◆ DIRECTIONS:
Nothing but the records themselves, exactly as written, should appear in the reply; leave out the pictures.

◆ STUDY MATERIAL:
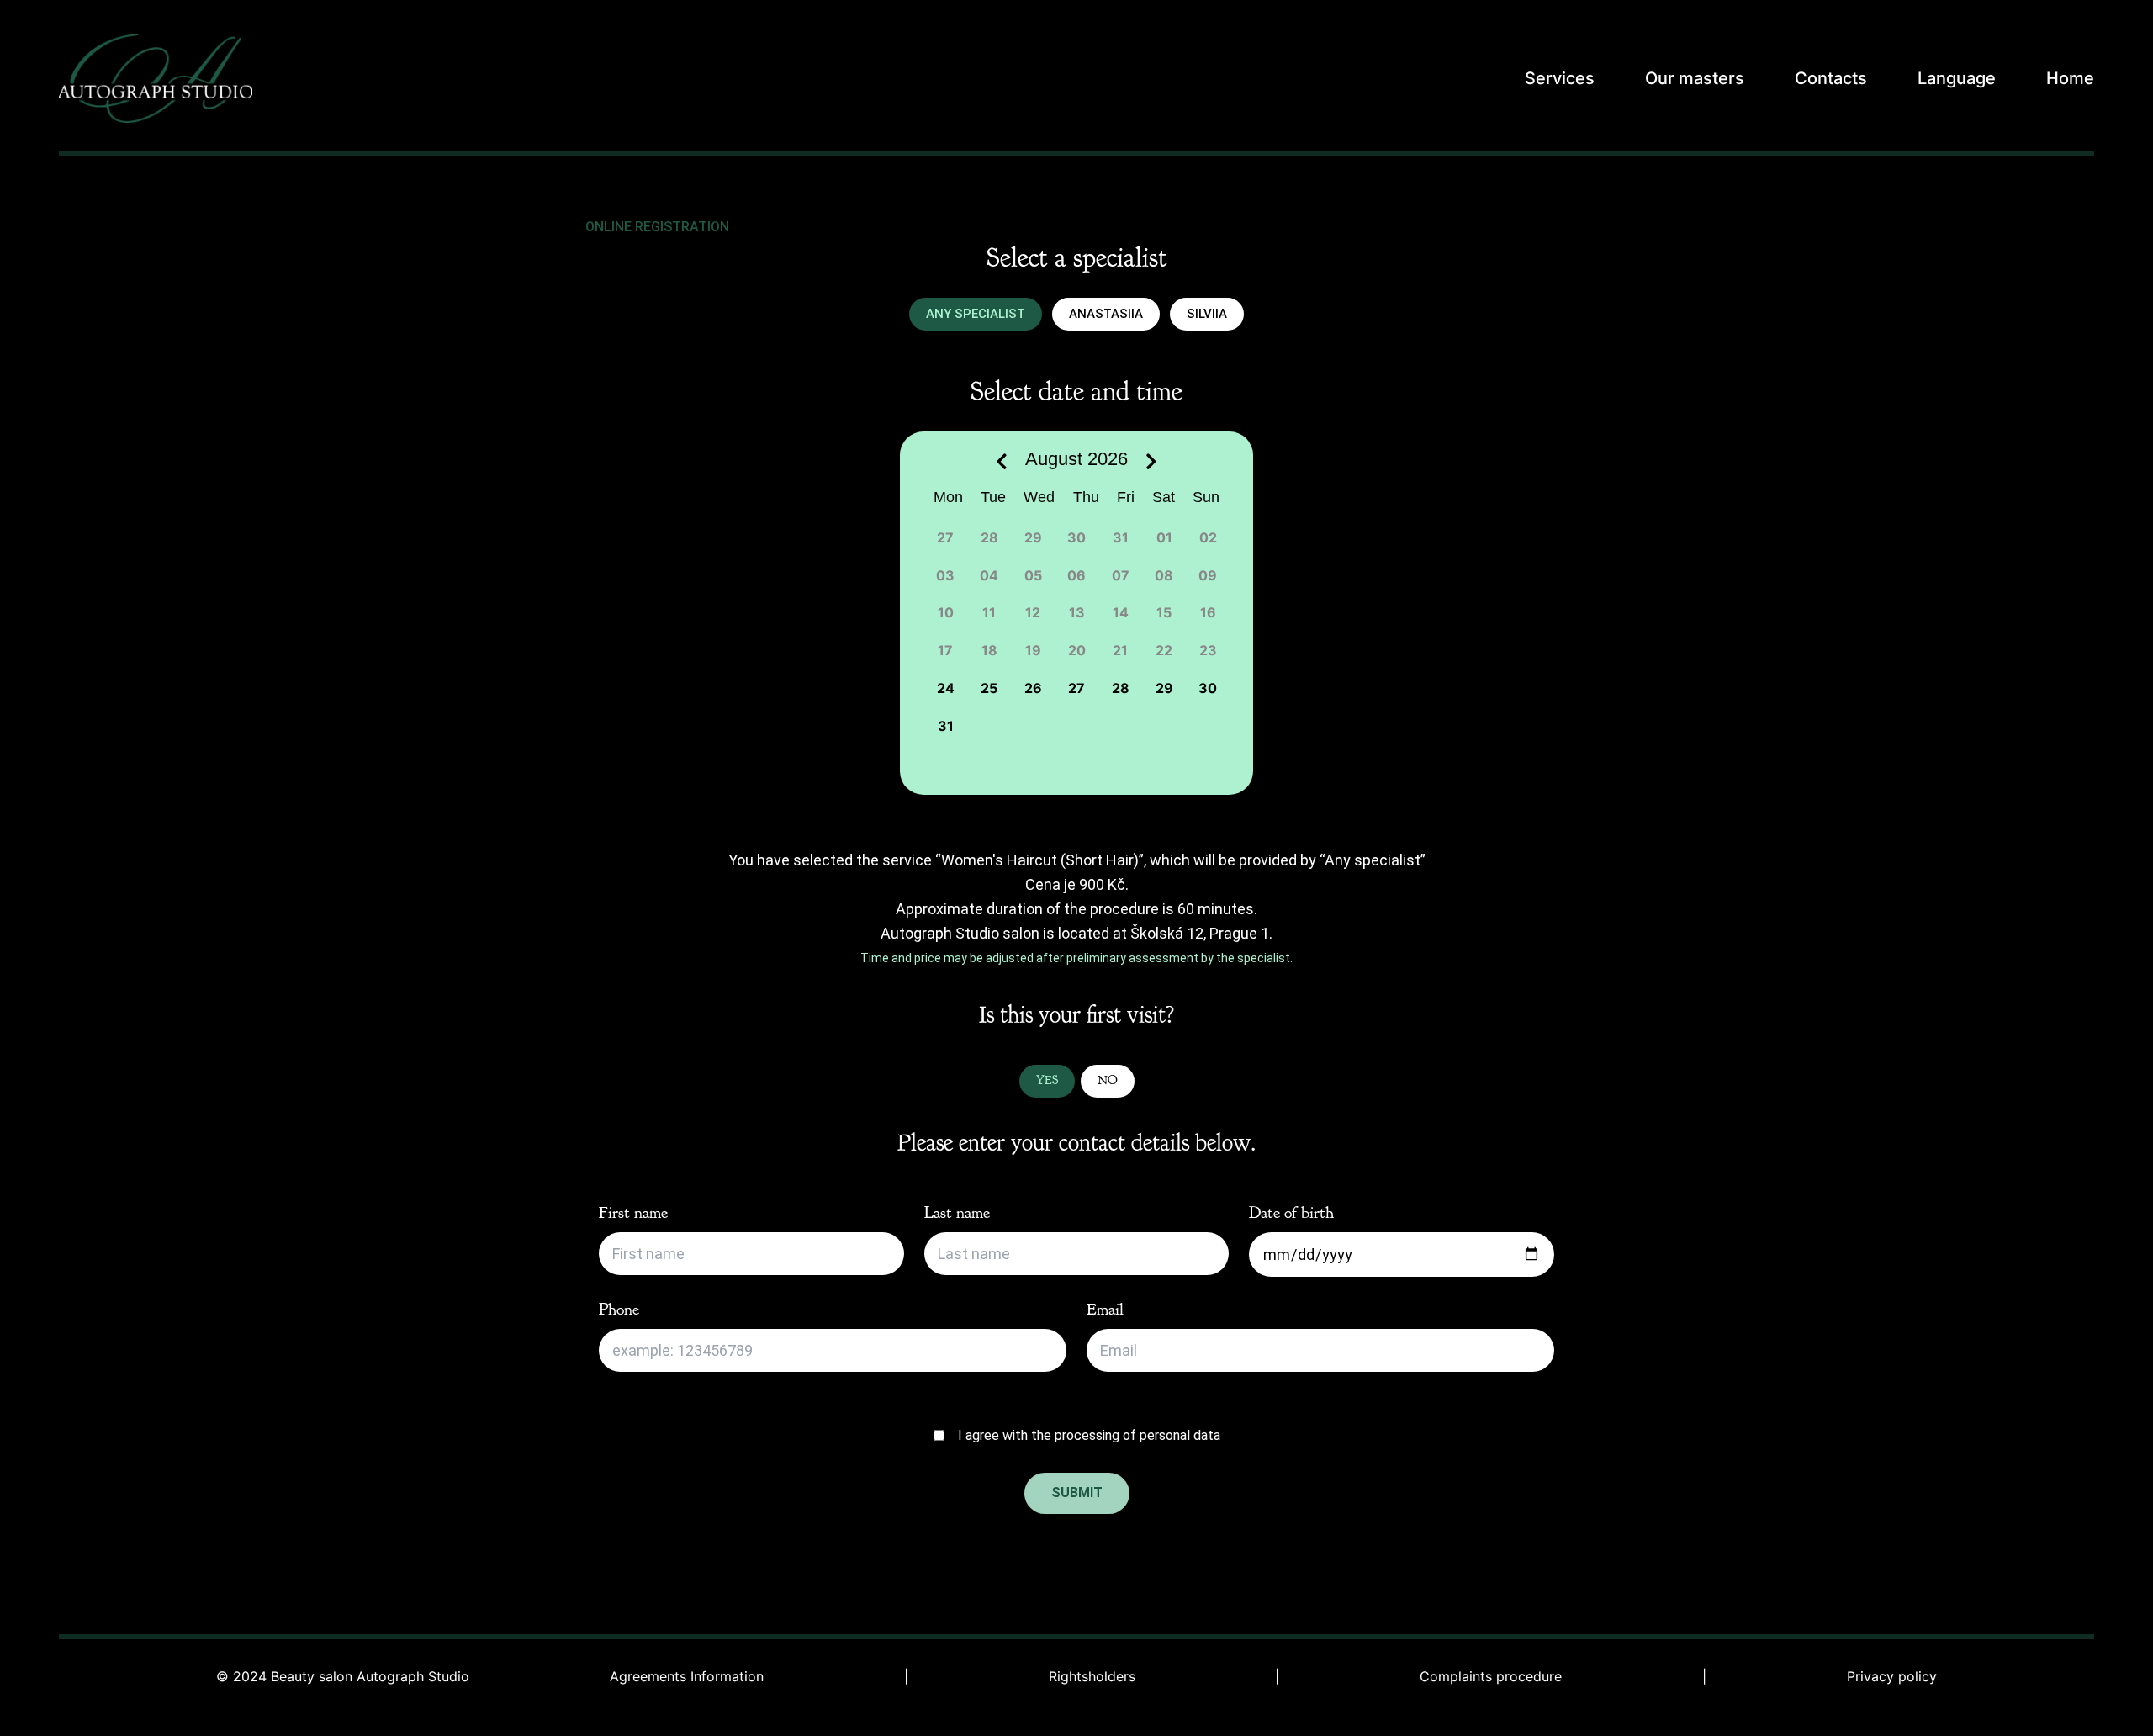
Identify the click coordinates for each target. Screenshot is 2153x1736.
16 (1208, 612)
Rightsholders (1092, 1677)
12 (1032, 612)
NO (1108, 1080)
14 (1121, 612)
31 (1121, 537)
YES (1047, 1080)
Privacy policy (1892, 1677)
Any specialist (975, 313)
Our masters (1694, 78)
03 (945, 575)
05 (1033, 575)
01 (1164, 537)
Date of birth (1291, 1212)
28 (989, 537)
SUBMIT (1077, 1492)
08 (1164, 575)
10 (946, 612)
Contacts (1831, 78)
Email (1105, 1309)
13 (1077, 612)
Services (1560, 78)
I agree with (1089, 1435)
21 (1120, 650)
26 (1033, 688)
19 (1033, 650)
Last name (957, 1212)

◆ RESULT FOR THIS TASK:
Identify the click coordinates for each target. Screenshot is 2153x1736.
16 (1208, 612)
Rightsholders (1092, 1677)
12 (1032, 612)
NO (1108, 1080)
14 (1121, 612)
31 (1121, 537)
YES (1047, 1080)
Privacy policy (1892, 1677)
Any specialist (975, 313)
Our masters (1694, 78)
03 (945, 575)
05 (1033, 575)
01 (1164, 537)
Date of birth (1291, 1212)
28 (989, 537)
SUBMIT (1077, 1492)
08 (1164, 575)
10 (946, 612)
Contacts (1831, 78)
Email (1105, 1309)
13 (1077, 612)
Services (1560, 78)
I agree with (1089, 1435)
21 (1120, 650)
26 (1033, 688)
19 (1033, 650)
Last name (957, 1212)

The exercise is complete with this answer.